A Common Semantic Model of the GDPR Register of Processing Activities
accepted, to be presented International Conference on Legal Knowledge and Information Systems (JURIX)
✍ Paul Ryan* , Harshvardhan J. Pandit , Rob Brennan
Creating a common semantic model of ROPA based on analyses of ROPA templates by EU DPAs
A Register of Processing Activities (ROPA) is a comprehensive record of the personal data processing activities of an organisation. It is central to meet the principle of accountability as set out in Article 30 of the GDPR. Organisations most commonly create and maintain ROPAs through informal tools and spreadsheets . EU Data Protection Regulators also seem to encourage this practice by providing spreadsheet-based templates to assist organisations in preparing and maintaining ROPAs.
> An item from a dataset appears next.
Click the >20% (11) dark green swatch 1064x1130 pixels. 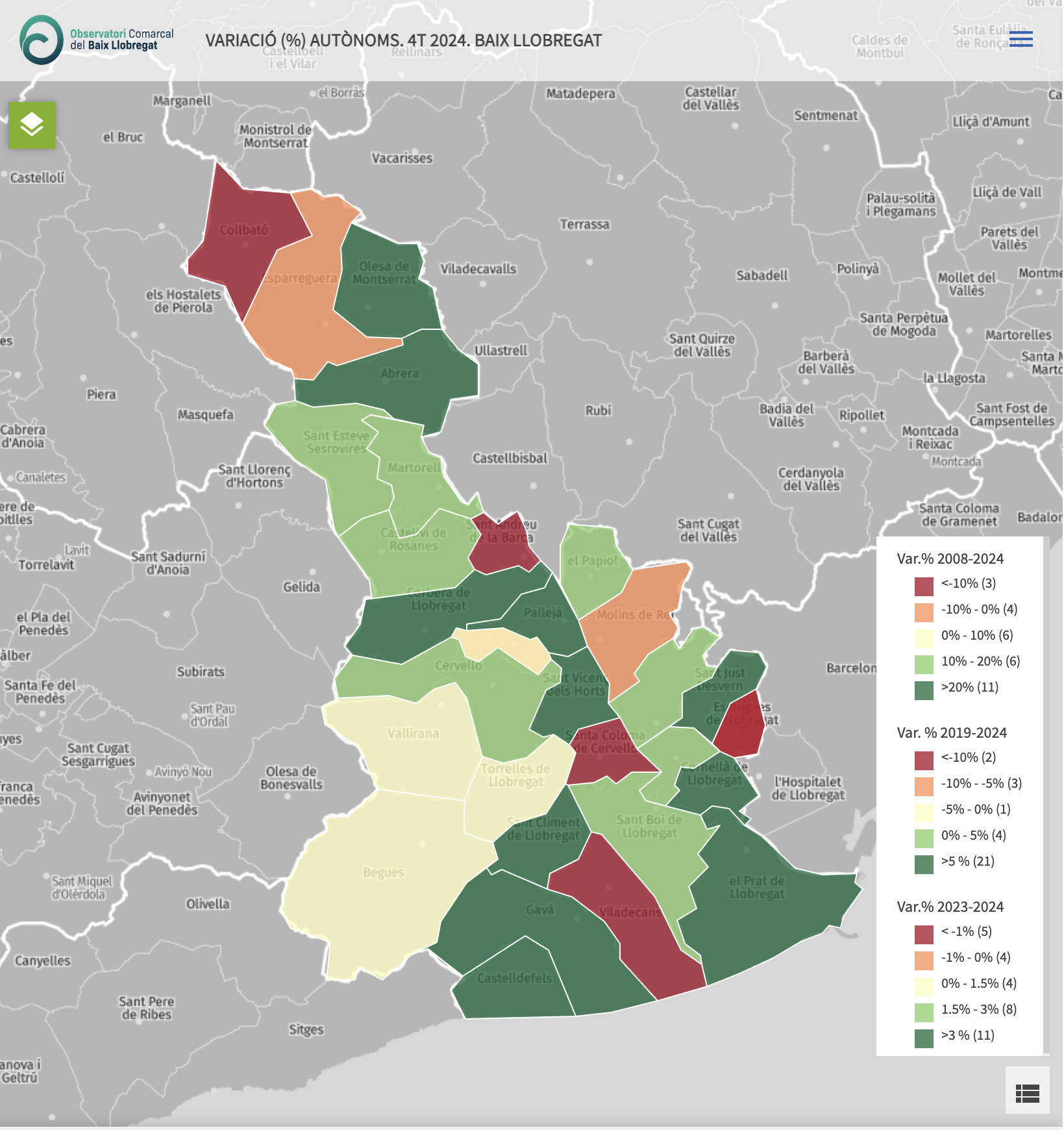point(924,688)
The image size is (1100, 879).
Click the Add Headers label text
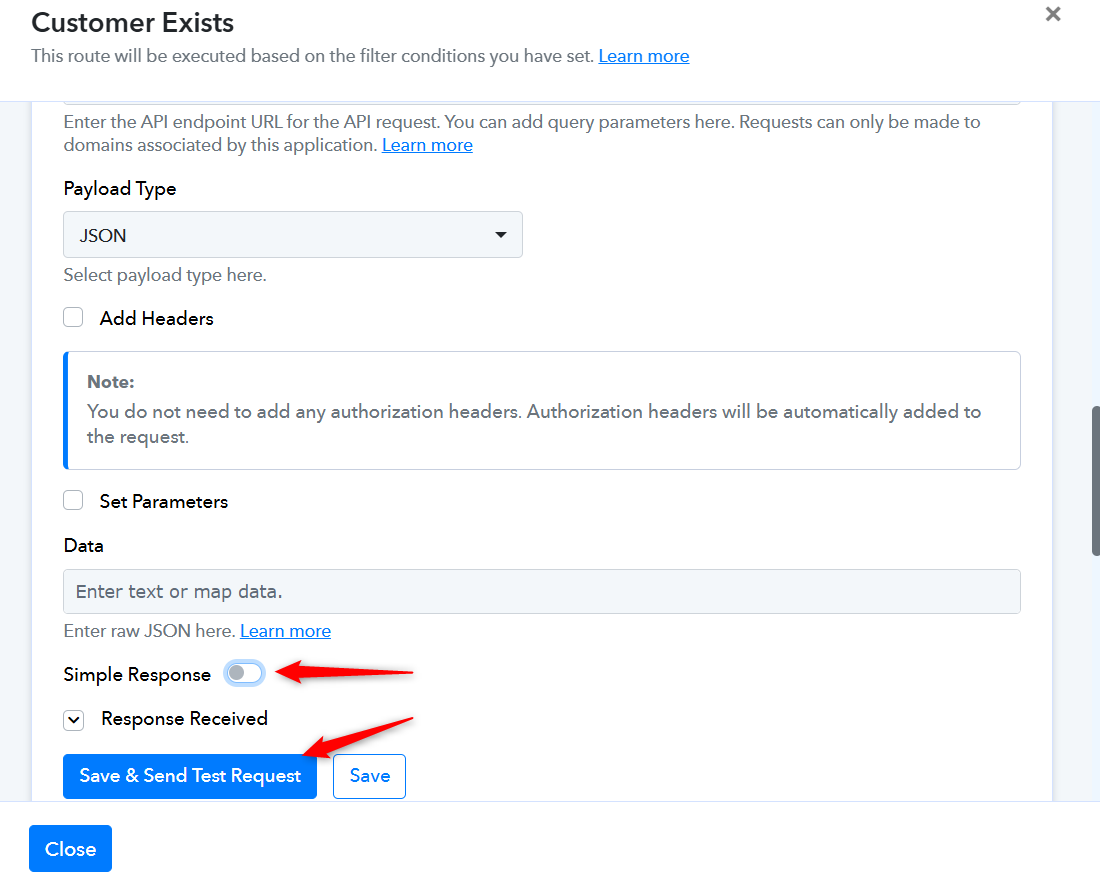(x=156, y=318)
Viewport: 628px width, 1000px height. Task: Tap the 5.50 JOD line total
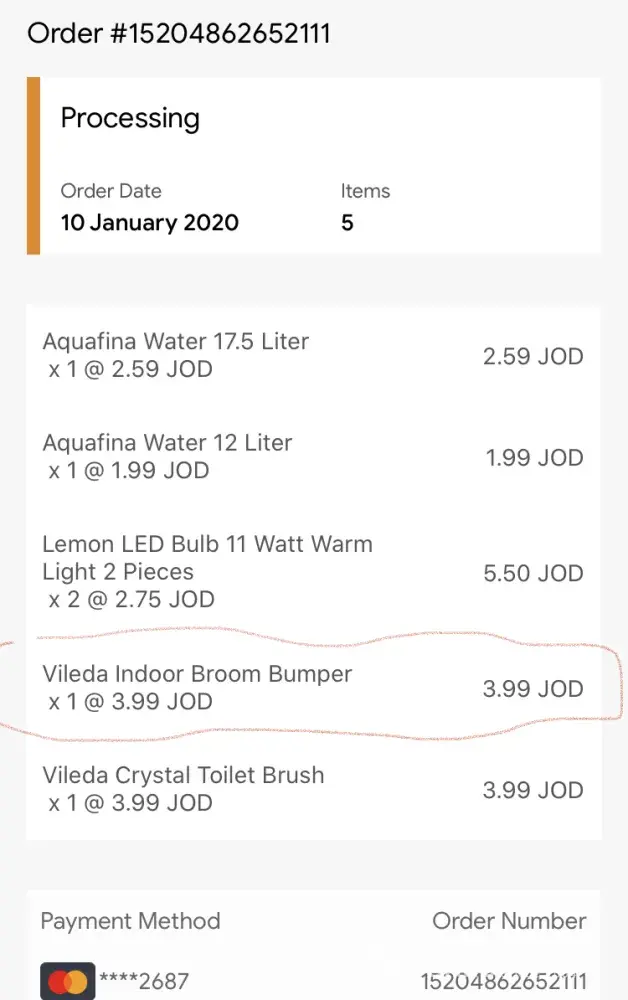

A spreadsheet, while being a simple and commonly utilised versatile medium, requires effort to enter information and keep it updated. As a human-oriented application, spreadsheets often lack the rich data structures and semantics that are suitable for building automated toolchains, especially when modelling complex legal concepts. The creation of a common data model is required to represent ROPA information across different compliance-related processes and act as the connection between an organisation's internal compliance data and what regulators would expect. This model can be used to fuse information stored in spreadsheets and facilitate the interconnectivity of data processing systems with ROPA-maintenance/compliance systems, automatically update spreadsheets and automated querying, validation, monitoring and reporting of ROPA information. Regulator template consolidation into a semantic model will facilitate an organisation to regulator interoperability; and will provide a single data model for compliance across jurisdictions. The variation of ROPA templates, allied with the option for organisations to develop their own data structures creates significant challenges when it comes to compliance automation and tool development. It is possible to resolve this s variation with a flexible, unified data model of a ROPA. It could support multi-jurisdiction tool development for ROPA maintenance and RegTech-style automated compliance reporting to regulators, thus reducing costs .
Our research aims to enable the creation of technical solutions for the maintenance of ROPAs through semantic web technologies. We show in this paper that for ROPAs, there are differences within the templates provided by each regulator in terms of semantics and granularity - despite being based on common requirements of GDPR's Article 30. There is existing work regarding the use of semantic vocabularies to represent GDPR for various compliance-related tasks . We select DPV as the most comprehensive and representative vocabulary of the Sot A and answer the research question "to what extent can the existing Data Privacy Vocabulary (DPV) be extended to build a semantic ROPA model spanning the range of regulator ROPA templates". To address these issues, we first consolidate the different regulator issued templates into a Common Semantic Model for ROPAs (CSM-ROPA). We then evaluate and extend the DPV for representing CSM-ROPA. The contributions of this paper are (i) analysis of six ROPA templates from EU data protection regulators (ii) a consolidated semantic model of ROPA and (iii) extensions of the DPV for representing a semantic model of a ROPA. The rest of the paper is structured as follows: Section 2 presents an analysis of the ROPA templates provided by EU regulators. In Section 3, we will present our Semantic Model of a ROPA, and provide an evaluation of the DPV to represent CSM-ROPA.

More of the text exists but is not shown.